• _The task_
Count the lines in the entries below that contain the word "dimensions", and give only that number.

• _Saved data entries_
※

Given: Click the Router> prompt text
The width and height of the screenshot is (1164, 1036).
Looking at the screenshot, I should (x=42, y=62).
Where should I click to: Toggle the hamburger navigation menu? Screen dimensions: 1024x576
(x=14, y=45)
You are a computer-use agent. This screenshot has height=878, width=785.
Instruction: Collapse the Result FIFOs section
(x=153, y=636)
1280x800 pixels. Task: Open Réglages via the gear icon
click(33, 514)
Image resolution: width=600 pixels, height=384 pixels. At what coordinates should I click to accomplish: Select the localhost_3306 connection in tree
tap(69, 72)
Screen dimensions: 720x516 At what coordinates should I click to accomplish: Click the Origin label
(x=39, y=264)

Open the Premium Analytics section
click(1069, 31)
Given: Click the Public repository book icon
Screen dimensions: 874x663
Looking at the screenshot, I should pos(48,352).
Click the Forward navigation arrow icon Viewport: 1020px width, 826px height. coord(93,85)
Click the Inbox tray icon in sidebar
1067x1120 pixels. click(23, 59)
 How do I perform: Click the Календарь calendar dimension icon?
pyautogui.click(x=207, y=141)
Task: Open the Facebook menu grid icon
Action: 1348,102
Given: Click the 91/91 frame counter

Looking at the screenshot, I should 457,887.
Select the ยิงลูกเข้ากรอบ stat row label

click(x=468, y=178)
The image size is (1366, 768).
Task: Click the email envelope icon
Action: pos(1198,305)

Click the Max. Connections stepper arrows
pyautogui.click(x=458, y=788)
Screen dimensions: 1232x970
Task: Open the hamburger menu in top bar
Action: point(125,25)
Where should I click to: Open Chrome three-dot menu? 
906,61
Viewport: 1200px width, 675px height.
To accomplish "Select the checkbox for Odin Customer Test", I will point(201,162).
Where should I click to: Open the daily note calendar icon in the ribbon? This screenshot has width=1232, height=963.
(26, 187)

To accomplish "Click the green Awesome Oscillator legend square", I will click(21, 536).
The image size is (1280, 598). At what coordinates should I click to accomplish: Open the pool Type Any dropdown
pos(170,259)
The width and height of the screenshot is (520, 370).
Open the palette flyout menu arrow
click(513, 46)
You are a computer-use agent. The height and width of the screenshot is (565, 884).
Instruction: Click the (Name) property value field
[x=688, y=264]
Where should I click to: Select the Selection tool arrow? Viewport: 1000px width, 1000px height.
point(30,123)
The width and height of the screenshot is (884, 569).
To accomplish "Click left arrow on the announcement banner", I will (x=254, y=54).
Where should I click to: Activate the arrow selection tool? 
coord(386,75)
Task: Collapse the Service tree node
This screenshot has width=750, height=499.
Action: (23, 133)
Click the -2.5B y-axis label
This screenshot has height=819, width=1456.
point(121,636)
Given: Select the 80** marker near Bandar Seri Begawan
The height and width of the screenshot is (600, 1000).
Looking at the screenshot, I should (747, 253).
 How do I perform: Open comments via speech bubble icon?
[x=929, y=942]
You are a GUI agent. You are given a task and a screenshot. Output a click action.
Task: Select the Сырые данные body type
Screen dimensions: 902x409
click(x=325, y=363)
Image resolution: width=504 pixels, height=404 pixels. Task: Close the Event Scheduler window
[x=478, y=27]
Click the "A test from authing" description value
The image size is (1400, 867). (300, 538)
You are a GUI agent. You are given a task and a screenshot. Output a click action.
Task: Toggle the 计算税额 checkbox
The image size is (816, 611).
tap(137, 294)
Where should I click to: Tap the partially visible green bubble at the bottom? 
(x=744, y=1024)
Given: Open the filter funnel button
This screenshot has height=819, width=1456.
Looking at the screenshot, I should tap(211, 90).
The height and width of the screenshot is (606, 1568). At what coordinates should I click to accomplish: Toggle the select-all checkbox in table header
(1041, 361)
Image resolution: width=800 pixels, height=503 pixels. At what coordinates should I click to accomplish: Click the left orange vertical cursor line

※

• _Solution to this problem_
5